• **SUPPLIED MATERIAL**:
[Start of section]
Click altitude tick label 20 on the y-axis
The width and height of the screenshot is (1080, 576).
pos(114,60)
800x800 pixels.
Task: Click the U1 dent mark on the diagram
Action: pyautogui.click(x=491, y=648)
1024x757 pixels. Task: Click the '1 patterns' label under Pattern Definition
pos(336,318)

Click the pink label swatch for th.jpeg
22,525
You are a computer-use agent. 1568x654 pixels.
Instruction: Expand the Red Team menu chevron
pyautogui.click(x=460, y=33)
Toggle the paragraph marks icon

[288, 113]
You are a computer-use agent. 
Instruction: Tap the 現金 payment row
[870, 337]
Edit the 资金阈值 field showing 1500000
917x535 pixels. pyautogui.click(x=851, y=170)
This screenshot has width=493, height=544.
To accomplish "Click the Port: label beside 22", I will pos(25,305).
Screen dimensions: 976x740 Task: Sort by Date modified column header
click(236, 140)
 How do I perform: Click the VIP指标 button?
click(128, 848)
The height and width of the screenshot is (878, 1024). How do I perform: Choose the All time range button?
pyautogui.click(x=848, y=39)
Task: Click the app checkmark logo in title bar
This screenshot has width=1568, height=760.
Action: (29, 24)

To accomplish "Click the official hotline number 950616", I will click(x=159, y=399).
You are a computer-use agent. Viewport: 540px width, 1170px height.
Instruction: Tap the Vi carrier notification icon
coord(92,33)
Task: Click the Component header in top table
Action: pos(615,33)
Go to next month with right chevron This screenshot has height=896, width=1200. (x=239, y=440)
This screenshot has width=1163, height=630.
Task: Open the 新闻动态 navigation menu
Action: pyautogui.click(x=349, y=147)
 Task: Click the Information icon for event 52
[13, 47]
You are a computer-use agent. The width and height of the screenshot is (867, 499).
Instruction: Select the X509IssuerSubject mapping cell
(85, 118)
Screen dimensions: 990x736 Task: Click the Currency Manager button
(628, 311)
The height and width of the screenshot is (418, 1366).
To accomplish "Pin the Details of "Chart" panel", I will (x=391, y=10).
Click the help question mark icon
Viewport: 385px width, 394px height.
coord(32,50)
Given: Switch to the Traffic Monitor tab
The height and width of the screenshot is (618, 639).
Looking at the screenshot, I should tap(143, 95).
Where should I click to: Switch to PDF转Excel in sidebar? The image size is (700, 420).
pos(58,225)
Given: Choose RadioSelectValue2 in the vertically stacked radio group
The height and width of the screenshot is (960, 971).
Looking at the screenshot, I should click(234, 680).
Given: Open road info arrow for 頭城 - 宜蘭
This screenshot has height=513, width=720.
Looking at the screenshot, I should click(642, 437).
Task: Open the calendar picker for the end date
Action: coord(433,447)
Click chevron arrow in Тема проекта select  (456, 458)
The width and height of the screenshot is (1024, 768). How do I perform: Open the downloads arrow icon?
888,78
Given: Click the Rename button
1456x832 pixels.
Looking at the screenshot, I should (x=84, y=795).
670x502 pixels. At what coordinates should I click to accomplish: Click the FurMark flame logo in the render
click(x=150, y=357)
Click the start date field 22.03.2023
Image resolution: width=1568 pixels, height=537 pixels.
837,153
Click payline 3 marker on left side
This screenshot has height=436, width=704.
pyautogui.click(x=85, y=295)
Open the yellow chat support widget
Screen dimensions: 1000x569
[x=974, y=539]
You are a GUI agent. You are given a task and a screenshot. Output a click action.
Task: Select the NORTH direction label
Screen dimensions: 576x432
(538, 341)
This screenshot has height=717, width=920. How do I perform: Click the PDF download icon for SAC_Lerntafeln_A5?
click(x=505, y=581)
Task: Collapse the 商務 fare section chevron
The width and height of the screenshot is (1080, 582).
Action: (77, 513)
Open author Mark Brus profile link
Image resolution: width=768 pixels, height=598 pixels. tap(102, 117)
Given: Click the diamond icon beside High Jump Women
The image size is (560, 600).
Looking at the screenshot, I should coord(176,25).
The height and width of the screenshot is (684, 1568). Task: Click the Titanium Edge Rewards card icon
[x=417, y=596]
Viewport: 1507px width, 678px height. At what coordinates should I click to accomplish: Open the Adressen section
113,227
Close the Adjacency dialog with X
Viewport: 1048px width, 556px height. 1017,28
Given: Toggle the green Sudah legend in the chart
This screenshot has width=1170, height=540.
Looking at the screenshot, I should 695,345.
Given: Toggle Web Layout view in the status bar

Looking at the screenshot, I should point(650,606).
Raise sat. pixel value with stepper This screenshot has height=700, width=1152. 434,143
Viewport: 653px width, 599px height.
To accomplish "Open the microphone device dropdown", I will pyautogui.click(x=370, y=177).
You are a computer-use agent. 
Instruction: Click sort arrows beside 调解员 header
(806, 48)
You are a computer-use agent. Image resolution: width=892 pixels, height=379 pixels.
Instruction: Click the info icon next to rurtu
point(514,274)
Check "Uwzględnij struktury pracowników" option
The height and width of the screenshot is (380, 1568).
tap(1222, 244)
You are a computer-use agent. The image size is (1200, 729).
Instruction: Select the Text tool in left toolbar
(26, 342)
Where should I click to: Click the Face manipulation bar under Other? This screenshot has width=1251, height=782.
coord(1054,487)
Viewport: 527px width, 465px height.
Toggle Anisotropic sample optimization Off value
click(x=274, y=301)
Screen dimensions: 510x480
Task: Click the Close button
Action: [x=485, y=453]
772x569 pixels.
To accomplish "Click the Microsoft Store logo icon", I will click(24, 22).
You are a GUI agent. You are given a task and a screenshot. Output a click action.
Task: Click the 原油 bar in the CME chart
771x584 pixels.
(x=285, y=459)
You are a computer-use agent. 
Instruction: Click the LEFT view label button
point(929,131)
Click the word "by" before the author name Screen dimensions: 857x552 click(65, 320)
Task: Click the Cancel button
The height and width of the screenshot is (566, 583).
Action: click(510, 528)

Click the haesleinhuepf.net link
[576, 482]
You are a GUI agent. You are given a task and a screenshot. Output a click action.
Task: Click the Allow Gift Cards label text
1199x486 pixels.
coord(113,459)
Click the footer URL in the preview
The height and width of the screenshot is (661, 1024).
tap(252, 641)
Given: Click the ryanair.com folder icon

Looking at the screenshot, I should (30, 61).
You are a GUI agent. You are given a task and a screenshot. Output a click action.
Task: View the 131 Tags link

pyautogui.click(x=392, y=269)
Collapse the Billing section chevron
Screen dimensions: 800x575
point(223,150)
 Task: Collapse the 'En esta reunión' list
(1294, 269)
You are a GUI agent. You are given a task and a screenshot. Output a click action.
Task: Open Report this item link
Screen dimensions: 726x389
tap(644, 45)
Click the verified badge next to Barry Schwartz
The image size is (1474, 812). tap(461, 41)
[End of section]
• **ASSIGNED TASK**:
Line by line, reproduce the data exactly as given.

• **ANSWER FOR THE TASK**:
Click altitude tick label 20 on the y-axis
The width and height of the screenshot is (1080, 576).
pos(114,60)
800x800 pixels.
Task: Click the U1 dent mark on the diagram
Action: pyautogui.click(x=491, y=648)
1024x757 pixels. Task: Click the '1 patterns' label under Pattern Definition
pos(336,318)

Click the pink label swatch for th.jpeg
22,525
You are a computer-use agent. 1568x654 pixels.
Instruction: Expand the Red Team menu chevron
pyautogui.click(x=460, y=33)
Toggle the paragraph marks icon

[288, 113]
You are a computer-use agent. 
Instruction: Tap the 現金 payment row
[870, 337]
Edit the 资金阈值 field showing 1500000
917x535 pixels. pyautogui.click(x=851, y=170)
This screenshot has width=493, height=544.
To accomplish "Click the Port: label beside 22", I will pos(25,305).
Screen dimensions: 976x740 Task: Sort by Date modified column header
click(236, 140)
 How do I perform: Click the VIP指标 button?
click(128, 848)
The height and width of the screenshot is (878, 1024). How do I perform: Choose the All time range button?
pyautogui.click(x=848, y=39)
Task: Click the app checkmark logo in title bar
This screenshot has width=1568, height=760.
Action: (29, 24)

To accomplish "Click the official hotline number 950616", I will click(x=159, y=399).
You are a computer-use agent. Viewport: 540px width, 1170px height.
Instruction: Tap the Vi carrier notification icon
coord(92,33)
Task: Click the Component header in top table
Action: pos(615,33)
Go to next month with right chevron This screenshot has height=896, width=1200. (x=239, y=440)
This screenshot has width=1163, height=630.
Task: Open the 新闻动态 navigation menu
Action: pyautogui.click(x=349, y=147)
 Task: Click the Information icon for event 52
[13, 47]
You are a computer-use agent. The width and height of the screenshot is (867, 499).
Instruction: Select the X509IssuerSubject mapping cell
(85, 118)
Screen dimensions: 990x736 Task: Click the Currency Manager button
(628, 311)
The height and width of the screenshot is (418, 1366).
To accomplish "Pin the Details of "Chart" panel", I will (x=391, y=10).
Click the help question mark icon
Viewport: 385px width, 394px height.
coord(32,50)
Given: Switch to the Traffic Monitor tab
The height and width of the screenshot is (618, 639).
Looking at the screenshot, I should tap(143, 95).
Where should I click to: Switch to PDF转Excel in sidebar? The image size is (700, 420).
pos(58,225)
Given: Choose RadioSelectValue2 in the vertically stacked radio group
The height and width of the screenshot is (960, 971).
Looking at the screenshot, I should click(234, 680).
Given: Open road info arrow for 頭城 - 宜蘭
This screenshot has height=513, width=720.
Looking at the screenshot, I should click(642, 437).
Task: Open the calendar picker for the end date
Action: coord(433,447)
Click chevron arrow in Тема проекта select  (456, 458)
The width and height of the screenshot is (1024, 768). How do I perform: Open the downloads arrow icon?
888,78
Given: Click the Rename button
1456x832 pixels.
Looking at the screenshot, I should (x=84, y=795).
670x502 pixels. At what coordinates should I click to accomplish: Click the FurMark flame logo in the render
click(x=150, y=357)
Click the start date field 22.03.2023
Image resolution: width=1568 pixels, height=537 pixels.
837,153
Click payline 3 marker on left side
This screenshot has height=436, width=704.
pyautogui.click(x=85, y=295)
Open the yellow chat support widget
Screen dimensions: 1000x569
[x=974, y=539]
You are a GUI agent. You are given a task and a screenshot. Output a click action.
Task: Select the NORTH direction label
Screen dimensions: 576x432
(538, 341)
This screenshot has height=717, width=920. How do I perform: Click the PDF download icon for SAC_Lerntafeln_A5?
click(x=505, y=581)
Task: Collapse the 商務 fare section chevron
The width and height of the screenshot is (1080, 582).
Action: (77, 513)
Open author Mark Brus profile link
Image resolution: width=768 pixels, height=598 pixels. tap(102, 117)
Given: Click the diamond icon beside High Jump Women
The image size is (560, 600).
Looking at the screenshot, I should coord(176,25).
The height and width of the screenshot is (684, 1568). Task: Click the Titanium Edge Rewards card icon
[x=417, y=596]
Viewport: 1507px width, 678px height. At what coordinates should I click to accomplish: Open the Adressen section
113,227
Close the Adjacency dialog with X
Viewport: 1048px width, 556px height. 1017,28
Given: Toggle the green Sudah legend in the chart
This screenshot has width=1170, height=540.
Looking at the screenshot, I should 695,345.
Given: Toggle Web Layout view in the status bar

Looking at the screenshot, I should point(650,606).
Raise sat. pixel value with stepper This screenshot has height=700, width=1152. 434,143
Viewport: 653px width, 599px height.
To accomplish "Open the microphone device dropdown", I will pyautogui.click(x=370, y=177).
You are a computer-use agent. 
Instruction: Click sort arrows beside 调解员 header
(806, 48)
You are a computer-use agent. Image resolution: width=892 pixels, height=379 pixels.
Instruction: Click the info icon next to rurtu
point(514,274)
Check "Uwzględnij struktury pracowników" option
The height and width of the screenshot is (380, 1568).
tap(1222, 244)
You are a computer-use agent. The image size is (1200, 729).
Instruction: Select the Text tool in left toolbar
(26, 342)
Where should I click to: Click the Face manipulation bar under Other? This screenshot has width=1251, height=782.
coord(1054,487)
Viewport: 527px width, 465px height.
Toggle Anisotropic sample optimization Off value
click(x=274, y=301)
Screen dimensions: 510x480
Task: Click the Close button
Action: [x=485, y=453]
772x569 pixels.
To accomplish "Click the Microsoft Store logo icon", I will click(24, 22).
You are a GUI agent. You are given a task and a screenshot. Output a click action.
Task: Click the 原油 bar in the CME chart
771x584 pixels.
(x=285, y=459)
You are a computer-use agent. 
Instruction: Click the LEFT view label button
point(929,131)
Click the word "by" before the author name Screen dimensions: 857x552 click(65, 320)
Task: Click the Cancel button
The height and width of the screenshot is (566, 583).
Action: click(510, 528)

Click the haesleinhuepf.net link
[576, 482]
You are a GUI agent. You are given a task and a screenshot. Output a click action.
Task: Click the Allow Gift Cards label text
1199x486 pixels.
coord(113,459)
Click the footer URL in the preview
The height and width of the screenshot is (661, 1024).
tap(252, 641)
Given: Click the ryanair.com folder icon

Looking at the screenshot, I should (30, 61).
You are a GUI agent. You are given a task and a screenshot. Output a click action.
Task: View the 131 Tags link

pyautogui.click(x=392, y=269)
Collapse the Billing section chevron
Screen dimensions: 800x575
point(223,150)
 Task: Collapse the 'En esta reunión' list
(1294, 269)
You are a GUI agent. You are given a task and a screenshot. Output a click action.
Task: Open Report this item link
Screen dimensions: 726x389
tap(644, 45)
Click the verified badge next to Barry Schwartz
The image size is (1474, 812). tap(461, 41)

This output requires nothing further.